From: Jesper Dangaard Brouer <brouer@redhat.com>
To: Eric Dumazet <eric.dumazet@gmail.com>
Cc: David Miller <davem@davemloft.net>,
netdev@vger.kernel.org, therbert@google.com,
hannes@stressinduktion.org, fw@strlen.de, dborkman@redhat.com,
jhs@mojatatu.com, alexander.duyck@gmail.com,
john.r.fastabend@intel.com, dave.taht@gmail.com, toke@toke.dk,
brouer@redhat.com
Subject: Re: Quota in __qdisc_run() (was: qdisc: validate skb without holding lock)
Date: Tue, 7 Oct 2014 15:30:50 +0200 [thread overview]
Message-ID: <20141007153050.792c9743@redhat.com> (raw)
In-Reply-To: <1412686038.11091.111.camel@edumazet-glaptop2.roam.corp.google.com>
On Tue, 07 Oct 2014 05:47:18 -0700
Eric Dumazet <eric.dumazet@gmail.com> wrote:
> On Tue, 2014-10-07 at 09:34 +0200, Jesper Dangaard Brouer wrote:
> > On Fri, 03 Oct 2014 16:30:44 -0700 Eric Dumazet <eric.dumazet@gmail.com> wrote:
> >
> > > Another problem we need to address is the quota in __qdisc_run()
> > > is no longer meaningfull, if each qdisc_restart() can pump many packets.
> >
> > I fully agree. My earlier "magic" packet limit was covering/pampering
> > over this issue.
>
> Although quota was multiplied by 7 or 8 in worst case ?
Yes, exactly not a very elegant solution ;-)

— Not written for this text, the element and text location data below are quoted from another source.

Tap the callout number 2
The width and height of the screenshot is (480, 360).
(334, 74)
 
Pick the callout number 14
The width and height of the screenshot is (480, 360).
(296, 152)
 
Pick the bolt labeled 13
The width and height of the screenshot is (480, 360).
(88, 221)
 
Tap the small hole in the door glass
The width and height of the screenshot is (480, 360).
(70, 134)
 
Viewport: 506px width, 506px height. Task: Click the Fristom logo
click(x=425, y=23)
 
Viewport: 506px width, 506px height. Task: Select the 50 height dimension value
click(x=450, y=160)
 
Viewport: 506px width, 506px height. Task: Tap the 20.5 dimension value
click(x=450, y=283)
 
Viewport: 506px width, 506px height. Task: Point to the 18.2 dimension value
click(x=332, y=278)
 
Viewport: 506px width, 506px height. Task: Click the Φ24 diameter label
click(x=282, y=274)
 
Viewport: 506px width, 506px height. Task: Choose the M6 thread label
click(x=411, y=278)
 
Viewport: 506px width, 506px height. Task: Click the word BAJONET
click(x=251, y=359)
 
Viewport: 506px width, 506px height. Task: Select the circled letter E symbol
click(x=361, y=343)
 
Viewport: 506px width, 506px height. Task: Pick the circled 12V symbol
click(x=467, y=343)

> > > An idea would be to use the bstats (or cpu_qstats if applicable)
> >
> > Please elaborate some more, as I don't completely follow (feel free to
> > show with a patch ;-)).
> >
>
> I was hoping John could finish the percpu stats before I do that.
>
> Problem with q->bstats.packets is that TSO packets with 45 MSS add 45 to
> this counter.
>
> Using a time quota would be better, but : jiffies is too big, and
> local_clock() might be too expensive.
Hannes hacked up this patch for me... (didn't finish testing)
The basic idea is we want keep/restore the quota fairness between
qdisc's , that we sort of broke with commit 5772e9a346 ("qdisc: bulk
dequeue support for qdiscs with TCQ_F_ONETXQUEUE").

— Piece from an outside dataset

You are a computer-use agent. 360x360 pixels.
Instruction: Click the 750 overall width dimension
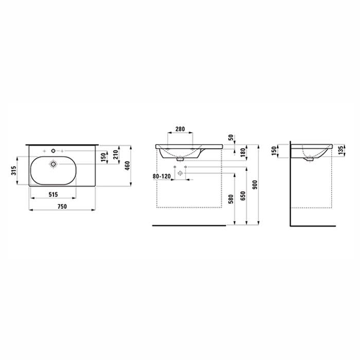pos(62,206)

We choose not to account for the number of packets inside the TSO/GSO
packets ("skb_gso_segs"). As the previous fairness also had this "defect".
You might view this as a short term solution, until you can fix it with
your q->bstats.packets or time quota?
[RFC PATCH] net_sched: restore quota limits after bulk dequeue
--- a/net/sched/sch_generic.c
+++ b/net/sched/sch_generic.c
@@ -57,17 +57,19 @@ static inline int dev_requeue_skb(struct sk_buff *skb, struct Qdisc *q)
static void try_bulk_dequeue_skb(struct Qdisc *q,
struct sk_buff *skb,
- const struct netdev_queue *txq)
+ const struct netdev_queue *txq,
+ int *quota)
{
int bytelimit = qdisc_avail_bulklimit(txq) - skb->len;
- while (bytelimit > 0) {
+ while (bytelimit > 0 && *quota > 0) {
struct sk_buff *nskb = q->dequeue(q);
if (!nskb)
break;
bytelimit -= nskb->len; /* covers GSO len */
+ --*quota;
skb->next = nskb;
skb = nskb;
}
@@ -77,7 +79,7 @@ static void try_bulk_dequeue_skb(struct Qdisc *q,
/* Note that dequeue_skb can possibly return a SKB list (via skb->next).
* A requeued skb (via q->gso_skb) can also be a SKB list.
*/
-static struct sk_buff *dequeue_skb(struct Qdisc *q, bool *validate)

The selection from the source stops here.